Tips to Improve Your Affiliate Marketing Program
It's no mystery why affiliate marketing has historically had a reputation as a channel full of fraud and off-brand promotion. However, shady affiliate practices are now taking a backseat as retailers with properly managed affiliate programs are starting to shift to practices that focus on and drive incremental revenue and brand relevance.
These improvements are the results of experienced marketing professionals recreating the channel's reputation by guiding its evolution from Generation 1 to Generation 2. The difference between Gen 1 and Gen 2 programs is not only the difference between shady and reputable practices, it's also the difference between a mediocre and stellar return on investment.

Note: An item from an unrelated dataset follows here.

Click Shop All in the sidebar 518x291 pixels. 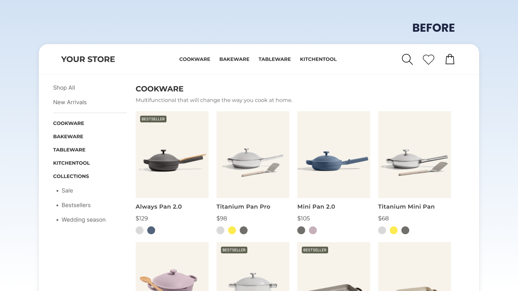click(x=64, y=88)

A properly managed Gen 2 affiliate program — which measures performance by new customer acquisition and incremental revenue instead of simply measuring clicks, total revenue or number of affiliates — can have the highest ROI of any online marketing channel. Making sure that your program is keeping pace with industry changes starts with evaluating where your affiliate program falls in the Gen 1 to Gen 2 continuum, beginning with a look at who manages your program.
Would you let someone just out of college with next to no professional experience oversee a multimillion dollar account or be in charge of licensing your brand? Probably not, but high turnover rates and inexperience are usually par for the course with Gen 1 programs.
The opposite is the case with Gen 2 program management, where in-house managers or independent third-party agencies with experienced and specialized marketing experts are in control, making the affiliate program a priority, not just a side note. Determining where your program falls might be as simple as reviewing the resume of the person managing your account.
Specialized affiliate experts also know how to properly gauge the success of their affiliate programs. They look closely at new customer acquisition and use multiattribution models to understand which part of the process is converting the most viewers into buyers. Gen 1 programs typically don't offer complex performance metrics, instead measuring success strictly by the number of affiliates and overall program revenue.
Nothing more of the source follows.